Jules Pascin, de son vrai nom Julius Mordecaï Pincas, est né le 31 mars 1885 dans une famille de riches commerçants séfarades de Vidin. Il est le septième des neuf enfants. Son père exerce avec succès la profession de marchand en grain et représente l’empereur des Habsbourg dans sa ville en tant que consul d’Autriche. En conflit avec cet homme au caractère tyrannique qu’il dessine sous les traits de l’ogre du Petit Poucet, le jeune adolescent s’enfuie, séjourne et étudie à Bucarest, Budapest, Vienne, Berlin et Munich. Son grand talent de dessinateur lui permet de travailler pour la revue Simplicissimus, revue satirique bavaroise dirigé par Albert Langen (1869-1909) dont l’esprit n’est pas sans rappeler L’assiette au beurre.

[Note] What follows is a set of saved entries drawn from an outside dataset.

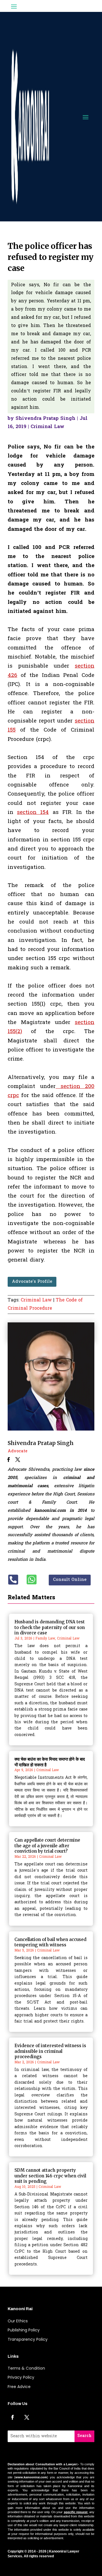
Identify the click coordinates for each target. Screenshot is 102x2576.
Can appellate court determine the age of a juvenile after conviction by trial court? (47, 1845)
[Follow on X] (26, 2417)
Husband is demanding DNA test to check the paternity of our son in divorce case (49, 1627)
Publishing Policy (24, 2330)
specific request (76, 2512)
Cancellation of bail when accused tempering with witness (50, 1942)
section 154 (33, 812)
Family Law (45, 1638)
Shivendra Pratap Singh (45, 418)
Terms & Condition (26, 2368)
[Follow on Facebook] (12, 2417)
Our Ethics (18, 2321)
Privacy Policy (21, 2377)
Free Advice (19, 2386)
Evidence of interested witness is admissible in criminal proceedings (50, 2051)
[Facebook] (8, 1460)
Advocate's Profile (32, 1282)
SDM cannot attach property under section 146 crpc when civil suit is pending (50, 2175)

Une grande partie de son oeuvre restera d’ailleurs toujours marquée par cette sensibilité, par une force de la satire et de la caricature féroce. Ses dessins aux traits épais, épurés, dans des tonalités claires, aquarellées soulignées de fusain, d’encre et de lavis, se rapprochent des mondes de la gravure sur bois ou de la lithographie. C’est une période où il rencontre des peintres qui donneront naissance à l’expressionnisme allemand et avec lesquels il parvient à trouver sa ligne et son style graphique exprimant une forte critique de la société de l’époque.
Pascin arrive par l’Orient express à Paris 1905, à la veille de Noël en espérant y faire carrière. Sa réputation de dessinateur l’a déjà précédé et c’est une vraie délégation de peintres et d’artistes au fait de son talent qui l’accueille et l’emmène immédiatement à Montparnasse.
Son travail de caricaturiste n’a pas cessé et il continue à envoyer toujours régulièrement des dessins à Simplicissimus qui lui permettent de bien gagner sa vie. Il noue aussi des liens avec l’avant-garde française, fait la connaissance de Foujita, Kisling, Soutine, Van Dongen, Derain, Diego Rivera mais aussi de Matisse, des artistes du mouvement du fauvisme et illustre les ouvrages d’amis poètes et écrivains comme Pierre Mac Orlan, Paul Morand ou André Salmon.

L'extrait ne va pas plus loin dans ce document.